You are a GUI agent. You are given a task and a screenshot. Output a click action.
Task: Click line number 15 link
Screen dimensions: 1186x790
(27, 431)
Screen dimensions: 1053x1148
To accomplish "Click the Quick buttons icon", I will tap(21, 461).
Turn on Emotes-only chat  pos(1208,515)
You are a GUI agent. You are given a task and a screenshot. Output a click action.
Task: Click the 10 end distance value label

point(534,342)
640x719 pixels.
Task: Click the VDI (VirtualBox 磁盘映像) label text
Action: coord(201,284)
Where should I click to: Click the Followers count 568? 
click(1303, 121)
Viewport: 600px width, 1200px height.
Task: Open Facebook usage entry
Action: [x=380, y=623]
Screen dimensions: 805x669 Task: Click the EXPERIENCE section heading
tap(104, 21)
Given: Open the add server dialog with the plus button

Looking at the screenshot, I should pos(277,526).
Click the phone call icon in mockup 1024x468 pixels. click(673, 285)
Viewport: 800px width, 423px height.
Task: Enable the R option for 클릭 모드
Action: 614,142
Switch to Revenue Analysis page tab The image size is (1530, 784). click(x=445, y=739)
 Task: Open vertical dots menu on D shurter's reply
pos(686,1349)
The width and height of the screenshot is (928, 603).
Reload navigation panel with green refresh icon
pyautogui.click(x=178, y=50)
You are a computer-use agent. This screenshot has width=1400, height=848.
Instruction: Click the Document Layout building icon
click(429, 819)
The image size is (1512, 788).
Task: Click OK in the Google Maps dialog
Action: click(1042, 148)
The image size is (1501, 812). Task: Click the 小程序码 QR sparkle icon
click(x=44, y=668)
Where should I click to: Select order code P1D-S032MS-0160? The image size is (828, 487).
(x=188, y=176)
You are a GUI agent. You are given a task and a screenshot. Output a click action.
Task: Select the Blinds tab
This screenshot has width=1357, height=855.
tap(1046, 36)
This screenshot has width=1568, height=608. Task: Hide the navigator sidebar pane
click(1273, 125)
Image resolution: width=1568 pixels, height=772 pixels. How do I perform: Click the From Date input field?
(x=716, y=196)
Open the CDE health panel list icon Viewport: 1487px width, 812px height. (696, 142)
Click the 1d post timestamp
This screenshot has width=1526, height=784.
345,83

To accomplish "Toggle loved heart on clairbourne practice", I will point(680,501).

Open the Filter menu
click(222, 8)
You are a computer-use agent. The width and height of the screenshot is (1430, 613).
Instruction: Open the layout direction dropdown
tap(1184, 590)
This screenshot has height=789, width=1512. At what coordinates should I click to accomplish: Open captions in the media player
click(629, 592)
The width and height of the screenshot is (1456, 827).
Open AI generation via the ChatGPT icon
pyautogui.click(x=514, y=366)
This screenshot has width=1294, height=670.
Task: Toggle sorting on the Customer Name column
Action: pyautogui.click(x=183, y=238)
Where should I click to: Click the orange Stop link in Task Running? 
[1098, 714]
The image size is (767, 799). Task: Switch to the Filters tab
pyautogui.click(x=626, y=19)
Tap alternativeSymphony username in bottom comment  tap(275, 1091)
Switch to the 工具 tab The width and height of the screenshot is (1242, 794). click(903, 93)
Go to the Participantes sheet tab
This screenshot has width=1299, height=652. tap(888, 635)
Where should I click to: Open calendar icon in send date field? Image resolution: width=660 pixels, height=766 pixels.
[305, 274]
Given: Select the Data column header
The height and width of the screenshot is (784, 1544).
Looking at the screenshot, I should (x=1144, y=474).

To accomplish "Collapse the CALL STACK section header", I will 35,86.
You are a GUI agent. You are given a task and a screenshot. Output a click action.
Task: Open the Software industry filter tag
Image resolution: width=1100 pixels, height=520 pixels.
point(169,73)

▶ WHAT THE TASK REQUIRES:
Render everything from the start of the data down to the line containing "Action: coord(201,284)" as a numbered list, omitting any blank lines.

▶ RESPONSE TO THE EXERCISE:
1. You are a GUI agent. You are given a task and a screenshot. Output a click action.
2. Task: Click line number 15 link
3. Screen dimensions: 1186x790
4. (27, 431)
5. Screen dimensions: 1053x1148
6. To accomplish "Click the Quick buttons icon", I will tap(21, 461).
7. Turn on Emotes-only chat  pos(1208,515)
8. You are a GUI agent. You are given a task and a screenshot. Output a click action.
9. Task: Click the 10 end distance value label
10. point(534,342)
11. 640x719 pixels.
12. Task: Click the VDI (VirtualBox 磁盘映像) label text
13. Action: coord(201,284)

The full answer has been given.